This is the randomest constructed way possible I can think of.
import random
ranges = [range(0, 10), range(10, 20), range(50, 70), range(0, 20)]
total = 100
# Initialize an output list with the first constraint for each element (x = min).
answer = [r.start for r in ranges]
# Find out the maximum each element in the list can take.
max_to_add = [r.stop - r.start - 1 for r in ranges]
# Some sanity checks.
if sum(answer) > total:
raise RuntimeError("The ranges have too high start values that collectively exceed the total")
if sum(answer) + sum(max_to_add) < total:
raise RuntimeError("The ranges can never make up the total")
# Keep trying till we satisfy the sum constraint.
while total != sum(answer):
# Get a random index in the list to add on.
i = random.randint(0, len(max_to_add) - 1)
# Get a random number that doesn't break our constraint (x < max).
random_to_add = random.randint(0, max_to_add[i])
# Make sure the random we choose doesn't make us go past the total sum.
random_to_add = min(random_to_add, total - sum(answer))
# Update the constraint for that element.
max_to_add[i] -= random_to_add
# Add the random number to the element.
answer[i] += random_to_add
print("Random list:", answer)
print("Total sum:", sum(answer))
You can see this code will struggle when the ranges tightly make up to the total number or a little bit more:
# Try raising total to 10000 for example and it will struggle more.
total = 100
# With these ranges we should get answer list of [1, 1, ...., 1] due to the constraints we have.
ranges = [range(0, 2)] * total
One possible solution for this is to store another list of indices that can be added to and use random.choice to pick from it (instead of random.randint(0, len(max_to_add) - 1))
Update:
This is the version for considering only the elements we can actually add to:
import random
ranges = [range(0, 10), range(10, 20), range(50, 70), range(0, 20)]
total = 100
# Initialize an output list with the first constraint for each element (x = min).

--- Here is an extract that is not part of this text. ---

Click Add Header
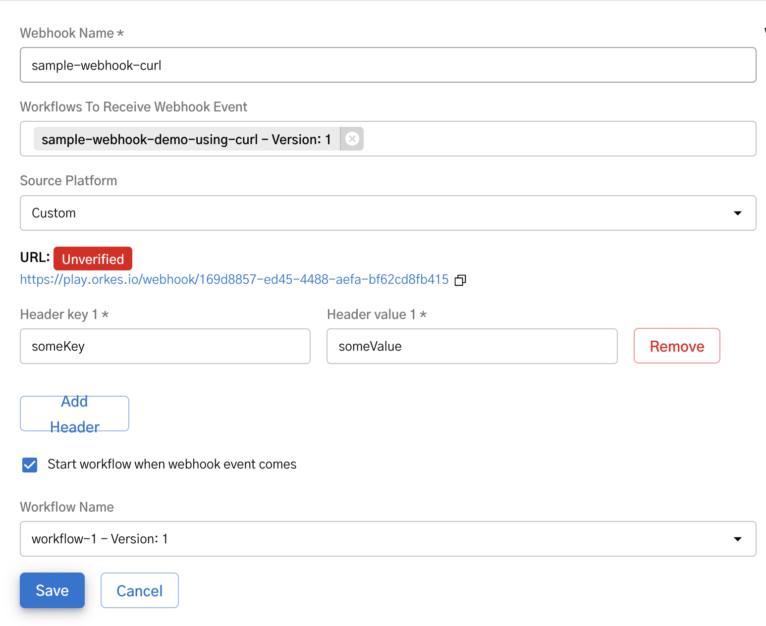766x626 pixels. [x=74, y=414]
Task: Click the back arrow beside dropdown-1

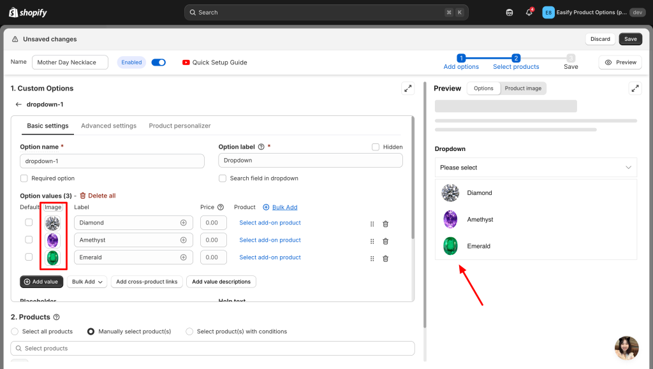Action: coord(18,105)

answer = [r.start for r in ranges]
# Find out the maximum each element in the list can take.
max_to_add = [r.stop - r.start - 1 for r in ranges]

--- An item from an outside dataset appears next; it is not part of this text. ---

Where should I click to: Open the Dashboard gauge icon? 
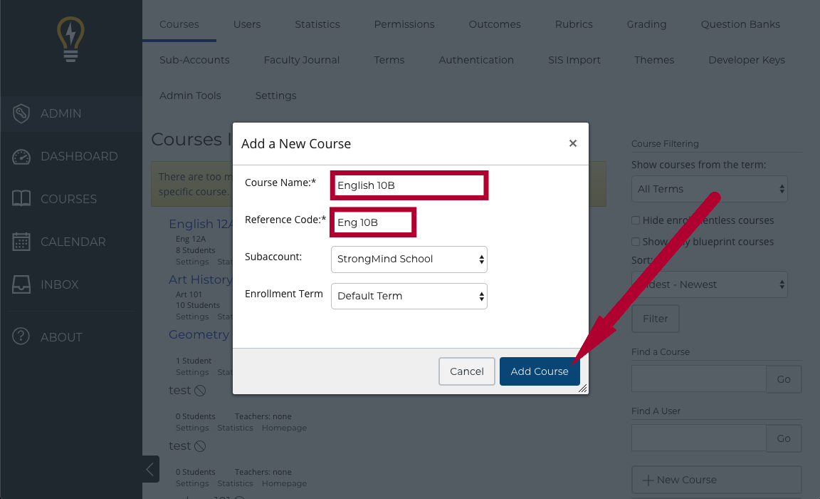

still_can_add_to = list(range(len(max_to_add)))
# Some sanity checks.
if sum(answer) > total:
raise RuntimeError("The ranges have too high start values that collectively exceed the total")
if sum(answer) + sum(max_to_add) < total:
raise RuntimeError("The ranges can never make up the total")

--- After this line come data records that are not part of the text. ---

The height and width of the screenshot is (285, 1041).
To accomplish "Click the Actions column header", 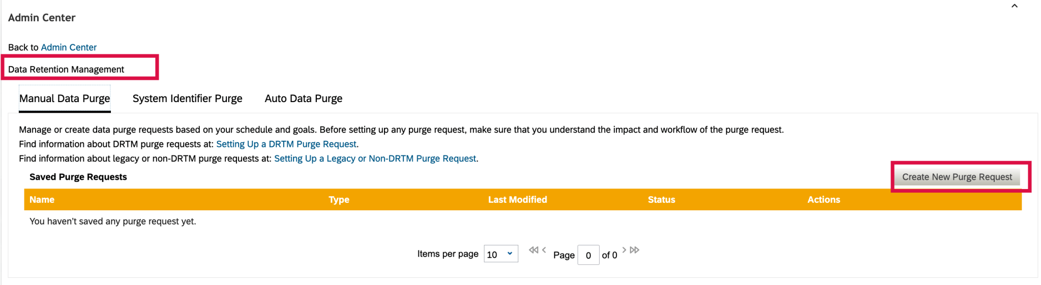I will coord(823,200).
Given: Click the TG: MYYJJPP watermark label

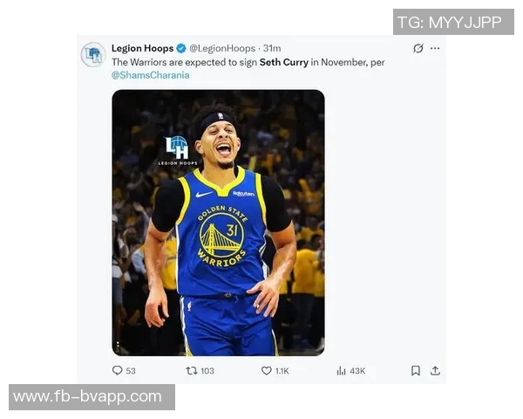Looking at the screenshot, I should (x=453, y=22).
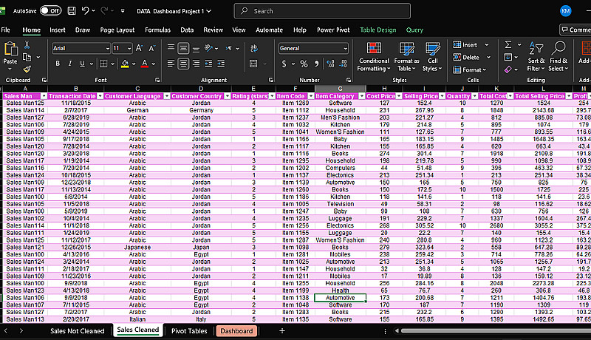Toggle Italic formatting
This screenshot has width=591, height=340.
(71, 64)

# Keep trying till we satisfy the sum constraint.
while total != sum(answer):
# Get a random index in the list to add on.
i = random.choice(still_can_add_to)
# Get a random number that doesn't break our constraint (x < max).
random_to_add = random.randint(0, max_to_add[i])
# Make sure the random we choose doesn't make us go past the total sum.
random_to_add = min(random_to_add, total - sum(answer))
# Update the constraint for that element.
max_to_add[i] -= random_to_add
# Remove this element from the list of actively checked elements that we add to.
if max_to_add[i] == 0:
still_can_add_to.remove(i)
# Add the random number to the element.
answer[i] += random_to_add
print("Random list:", answer)
print("Total sum:", sum(answer))
This is an optimization that shines in cases when the ranges tightly make up to the total number:
total = 10000
# With these ranges we should get answer list of [1, 1, ...., 1] due to the constraints we have.
ranges = [range(0, 2)] * total
In the example above, the updated version takes about 3s whereas the old one takes about 13s.